Nope. Take a close look at the energy equation:
eta*P = 0.5*mdot*v_exh^2
You can
solve for v_exh without knowing M. All you need are mdot (a controllable design parameter), P (which is mdot times specific heat of combustion of the mixture), and eta (which is generally fairly close to 1, at least for a wide-nozzle engine in vacuum).
Given these parameters, what the molecular weight of the combustion products tells you is what the chamber temperature is (temperature is proportional to energy per particle, and when you have more particles sharing the same total energy, the temperature is lower even if the total mass is the same). Chamber temperature can be important, of course, but it doesn't directly affect the performance.
A chemical rocket will always have the highest ratio of P/mdot at the stoichiometric mixture ratio. However, the finite expansion ratio, combined with second-order chemical effects during the expansion, mean that the highest value of eta*P/mdot, at least for a hydrolox engine, is achieved with a fuel-rich mixture.
In other words, molecular weight
is hidden in my equations, but in the efficiency eta, not the exhaust velocity.

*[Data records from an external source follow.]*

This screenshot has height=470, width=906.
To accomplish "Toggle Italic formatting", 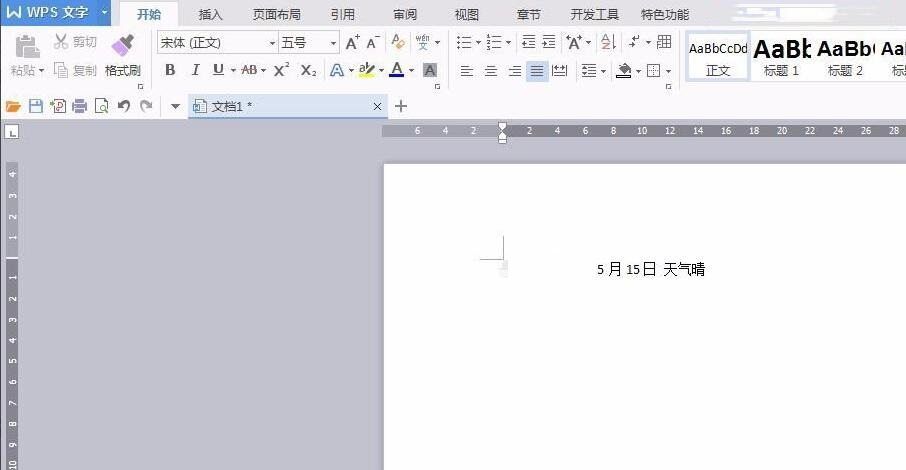I will click(x=194, y=70).
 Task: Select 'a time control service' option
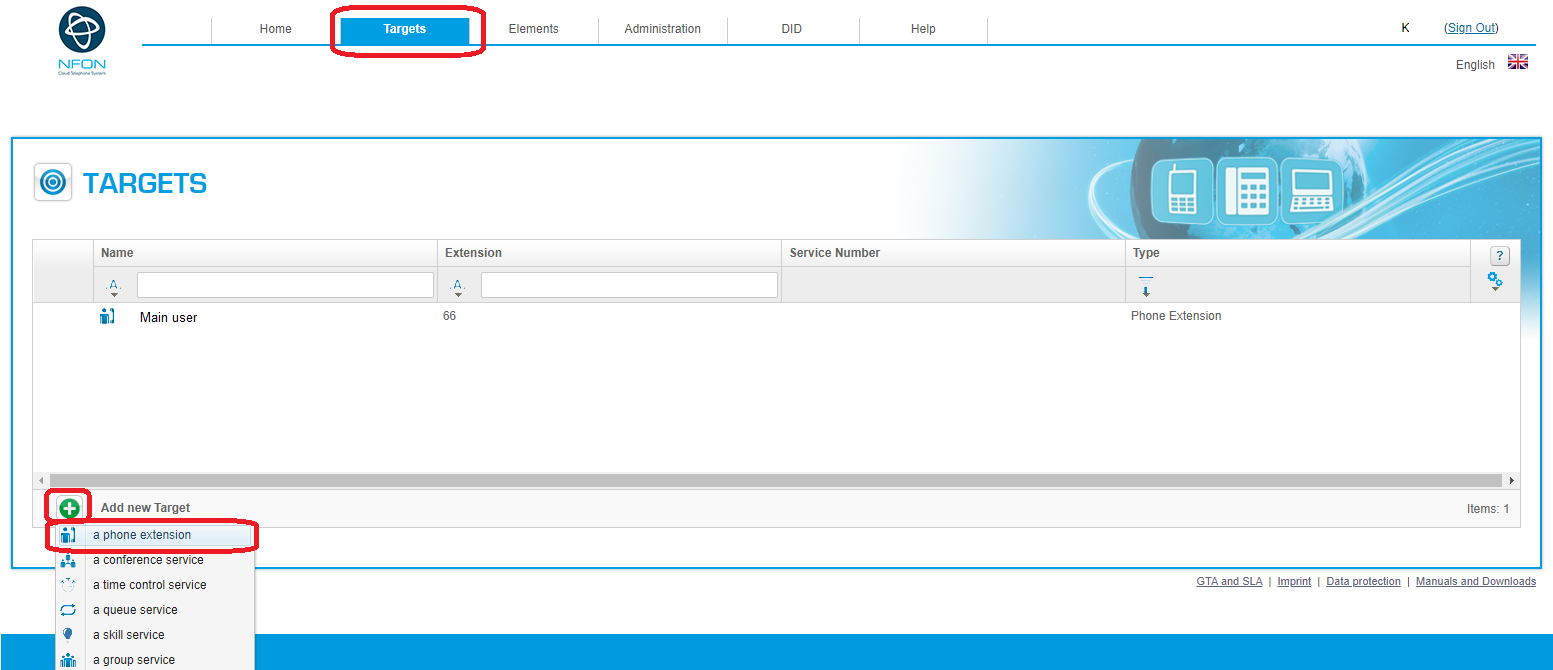coord(149,585)
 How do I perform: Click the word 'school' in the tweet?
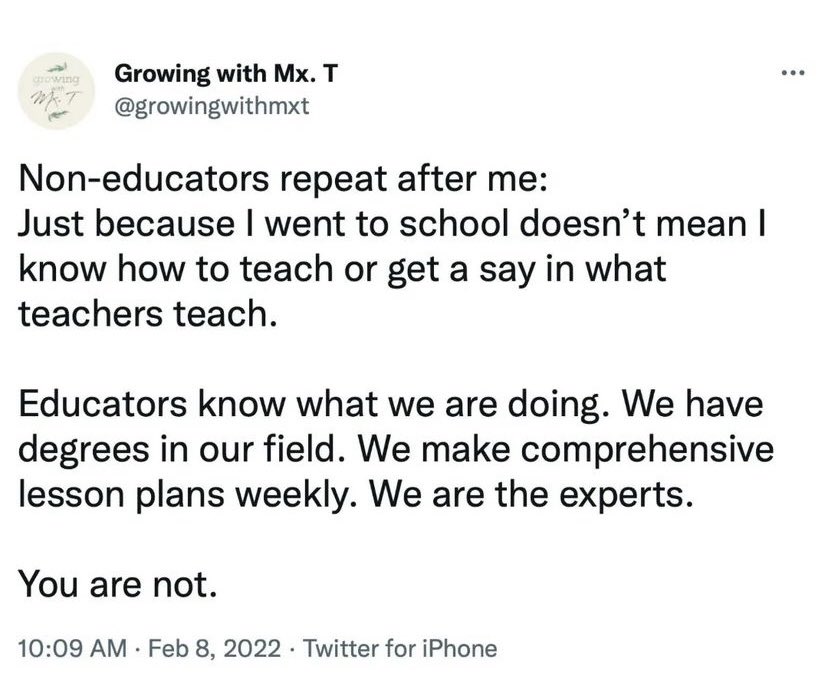click(454, 223)
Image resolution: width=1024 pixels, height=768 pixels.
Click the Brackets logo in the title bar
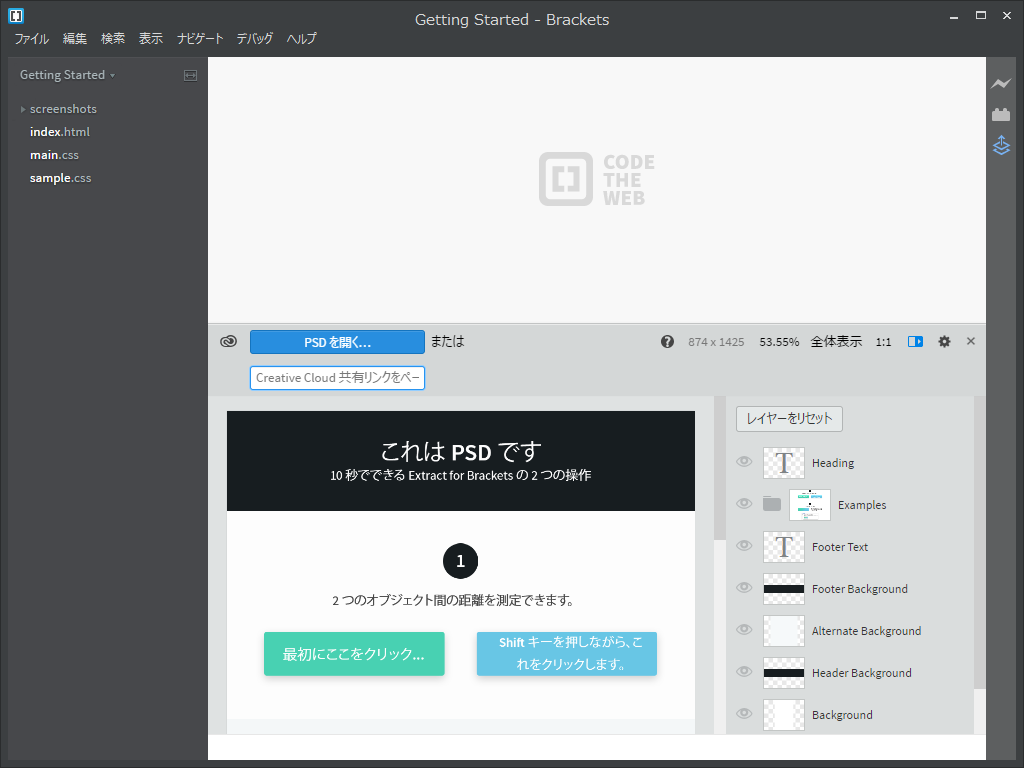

On the other hand, a nuclear rocket works not by dumping a given amount of energy per unit mass into the propellant, but by heating it to a certain temperature. At a given chamber temperature, P (and thus v_exh) is
strongly dependent on molecular weight. Thus low M is absolutely paramount for a nuclear thermal rocket.
In any case, low mol wt is desirable. My query was regarding variation in the mixture ratio. Is there any benefit in continuous variation?
I expect its complex to implement, but would there be any theoretical basis for such a practice?
Yes. The efficiency depends on the exit pressure. I'm not entirely sure how it works with a fixed nozzle, but with an altitude-compensating one the optimum definitely moves with altitude.